I am sure this topic has been addressed over and over again, but I wanted to see if I am getting a good price for drywall finishing. I finished my basement and already hung the drywall. I want to hire someone to do the taping, corner beads, mudding, and sanding. I will be supplying all of the materials. 

I have approx 1925 sq.ft of drywall (approx 60 sheets). I received a price of $.50/sq.ft or $16/sheet to do the finish work. Again, that is the price for labor only. I am looking at around $960 for the job.

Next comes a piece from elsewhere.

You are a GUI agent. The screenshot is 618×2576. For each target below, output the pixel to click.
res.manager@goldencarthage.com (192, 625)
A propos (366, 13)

I am in the Maryland/DC area. Does this seem reasonable?


----------



## jerryh3 (Dec 10, 2007)

Yes, it's a decent price for a job that size.


----------



## Paulie (Nov 26, 2009)

That's a fair price. Most rockers would rather do the hanging too and dislike to just finish it. You must have done a good job hanging, I've been to already hung jobs I wouldn't touch for .70 sq/ft. :no:


----------



## Arey85 (Jan 3, 2010)

thats a real good price, especially for a homeowner hung job. I did one a few months ago and had to charge the guy a lot more that what i would have charged for a pro hung job, everyone of his screws had to be set, and every cornerbead was twisted and bent.


----------



## diyguy999 (Dec 21, 2009)

I was actually disappointed to have just found out they charge an extra $2 to hang it. Should have done that considering it took me multiple days and they would have knocked it out quick and done a far superior job.

Thanks for everyone's input.


----------



## jerryh3 (Dec 10, 2007)

diyguy999 said:


> I was actually disappointed to have just found out they charge an extra $2 to hang it. Should have done that considering it took me multiple days and they would have knocked it out quick and done a far superior job.
> 
> Thanks for everyone's input.


$2 dollars to hang? Are these day laborers or a real licensed crew?


----------



## bjbatlanta (Jul 16, 2008)

Get some references. Prices vary widely by area, but seems pretty good....


----------



## Scuba_Dave (Jan 16, 2009)

This site is geared for DIY, not cost estimates
Costs vary widely by location & specific job
Get several local estimates & check references

Thanks


----------